何より焔の傷ついた姿が耐えられなかった。グチャグチャに曲がった腕と脚…口から溢れる血が何よりも怖かった。死んでしまうのではないかと恐怖で震えた。彼女を抱き抱えた時に伝わって来た体温があまりにも冷たかった……このまま凍りついて動かなくなってしまうのではないかと…同時に自分の無力さに腹が立ったんだ。
救けてほしかった。彼女を失うんじゃないかという恐怖から救い上げてほしかった。
でもそんな恐怖から救い上げてくれたのは焔自身だった。時折安心させようと俺を撫でる手と失おうとする意識を無理矢理掻き集めていた彼女が俺を安心させてくれた。
「だい、じょうぶです…焔が、いてくれたから…」
『……そっか』
「病院…教えてくれませんか…?明日臨時休校なので見舞いに行きたいんです」
『○×病院って所だよ。雄英から近い大病院。俺が行った時はまだ意識が戻ってなかったから…明日目覚めるか分からないけど…』
「分かりました」
『それから明日は一応リカバリーガールを連れて見舞いに行くから…先行ってほむが目覚めてたら伝えておいてほしいな』
「はい。ありがとうごいます」
『いいえー。それじゃあもう寝なさい』
「はい…おやすみなさい将樹さん…」
『おやすみ焦凍くん』
通話を切ってスマホに充電器プラグを差し込むと引き出しから寝間着を引っ張り出して漸く制服から着替えた。
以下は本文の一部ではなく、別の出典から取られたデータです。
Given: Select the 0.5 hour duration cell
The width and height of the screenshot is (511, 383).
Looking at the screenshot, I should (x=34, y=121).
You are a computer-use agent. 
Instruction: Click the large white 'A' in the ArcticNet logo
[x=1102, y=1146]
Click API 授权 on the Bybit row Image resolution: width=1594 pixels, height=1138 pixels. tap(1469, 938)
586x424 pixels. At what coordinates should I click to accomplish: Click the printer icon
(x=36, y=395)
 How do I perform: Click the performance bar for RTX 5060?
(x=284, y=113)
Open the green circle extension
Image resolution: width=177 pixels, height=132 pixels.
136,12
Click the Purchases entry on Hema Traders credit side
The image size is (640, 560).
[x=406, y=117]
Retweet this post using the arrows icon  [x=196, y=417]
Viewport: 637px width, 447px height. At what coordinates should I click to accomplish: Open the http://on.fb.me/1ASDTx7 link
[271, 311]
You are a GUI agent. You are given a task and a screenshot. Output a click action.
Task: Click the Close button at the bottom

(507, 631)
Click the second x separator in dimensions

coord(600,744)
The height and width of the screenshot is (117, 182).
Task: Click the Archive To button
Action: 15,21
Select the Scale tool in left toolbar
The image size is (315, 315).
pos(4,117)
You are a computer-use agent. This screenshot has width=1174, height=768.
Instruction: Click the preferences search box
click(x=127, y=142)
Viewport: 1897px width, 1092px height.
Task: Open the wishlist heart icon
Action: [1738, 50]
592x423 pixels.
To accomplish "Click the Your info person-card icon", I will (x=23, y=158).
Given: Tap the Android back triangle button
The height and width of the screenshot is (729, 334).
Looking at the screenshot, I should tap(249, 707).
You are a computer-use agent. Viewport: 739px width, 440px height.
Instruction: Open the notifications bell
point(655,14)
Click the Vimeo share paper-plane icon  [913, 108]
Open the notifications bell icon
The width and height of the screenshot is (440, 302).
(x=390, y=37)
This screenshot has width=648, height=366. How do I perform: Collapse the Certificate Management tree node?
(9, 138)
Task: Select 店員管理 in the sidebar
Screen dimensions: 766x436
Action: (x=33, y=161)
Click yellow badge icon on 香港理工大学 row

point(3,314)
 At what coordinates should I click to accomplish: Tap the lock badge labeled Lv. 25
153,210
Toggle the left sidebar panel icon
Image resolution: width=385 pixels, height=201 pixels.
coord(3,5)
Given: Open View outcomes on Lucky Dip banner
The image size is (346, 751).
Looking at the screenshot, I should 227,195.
風呂は明日の朝でいい。早起きすれば問題ない。あそこの病院は何時から見舞いが出来るんだったか。兎に角焔に会いたい。会って早く安心したい。
バサッ
寝間着に着替えると布団に転がり毛布を被って睡眠体制に入る。
見舞いに何を言おう…その前に何か見舞い品を持って行った方がいいだろうか。あいつ花好きだったっけ…?
ぐるぐると考えているうちに睡魔が訪れ、2度目の眠りについた。